◆ EXCERTO DO TEXTO:

....

As conclusões apontam para o seguinte «independentemente do estatuto de vítima (sinalizado ou confirmado), estas são maioritariamente do sexo feminino, solteiras, de nacionalidade estrangeira, predominantemente brasileira. Salienta-se o aumento do número de vítimas portuguesas. (…) A exploração sexual continua a ser o principal motivo para este crime, sendo as vítimas controladas por várias formas, destacando-se o controlo de movimentos, ameaças directas e sonegação de documentos».
De acordo com a OIT, a exploração sexual é de 63% nas economias industrializadas, sendo que Portugal hoje, de acordo com os vários dados disponíveis, é um país de destino, origem e passagem de vítimas de tráfico.

Já o 2º Relatório Anual dá nota de que durante 2010 foram realizadas 3.048 acções de combate à imigração ilegal e tráfico de pessoas, tendo existido um total de 28 crimes de tráfico registados por autoridades policiais, a saber: 6 crimes registados pela GNR,
5 crimes registados pela PSP, 8 crimes registados pelo SEF e 9 crimes registados pela PJ.

Através dos órgãos de polícia criminal6 e de organizações público-privadas, não governamentais e internacionais, foram registados durante 2010 um total de 86 vítimas: 22 vítimas confirmadas como vítimas de tráfico de pessoas (tendo como base de sustentação a investigação criminal); 5 vítimas sinalizadas ainda em investigação, 29 vítimas não confirmadas porque consideradas como vítimas de outros ilícitos que não o tráfico de pessoas - criminalidade conexa – ou porque se referem a casos arquivados por falta de provas.

....

◆ EXTRATO DE DADOS:
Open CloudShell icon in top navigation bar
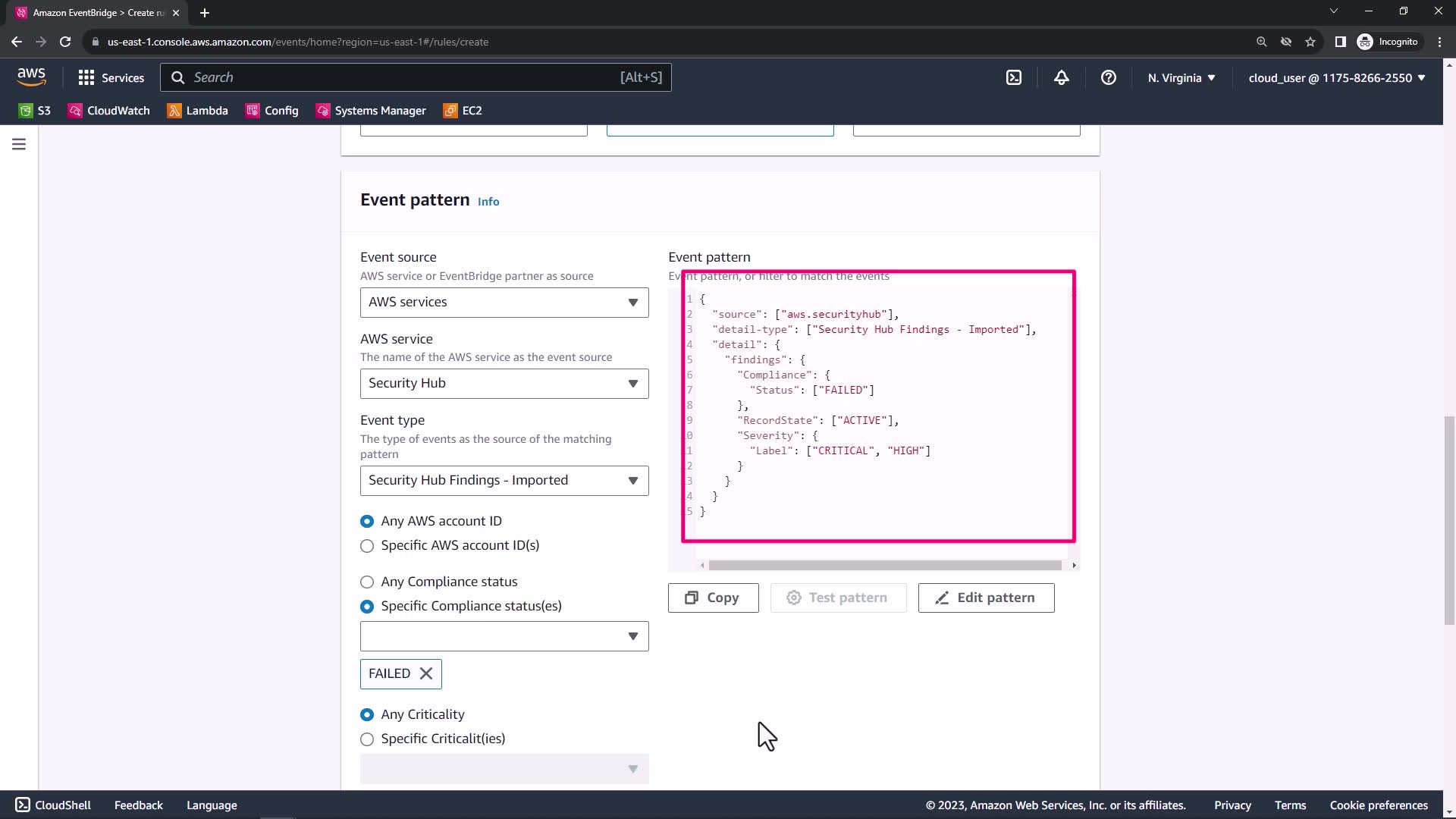1456x819 pixels. click(1014, 77)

....

◆ INSTRUÇÕES DE TRABALHO:
Reescreva o trecho do texto sobre tráfico de pessoas que começa com as palavras que contêm "As conclusões apontam" e termina com "vítimas de tráfico.", substituindo "exploração sexual" por "exploração laboral". O material é independente do texto e não tem relação com ele.

◆ RESPOSTA ABAIXO:
As conclusões apontam para o seguinte «independentemente do estatuto de vítima (sinalizado ou confirmado), estas são maioritariamente do sexo feminino, solteiras, de nacionalidade estrangeira, predominantemente brasileira. Salienta-se o aumento do número de vítimas portuguesas. (…) A exploração laboral continua a ser o principal motivo para este crime, sendo as vítimas controladas por várias formas, destacando-se o controlo de movimentos, ameaças directas e sonegação de documentos».
De acordo com a OIT, a exploração laboral é de 63% nas economias industrializadas, sendo que Portugal hoje, de acordo com os vários dados disponíveis, é um país de destino, origem e passagem de vítimas de tráfico.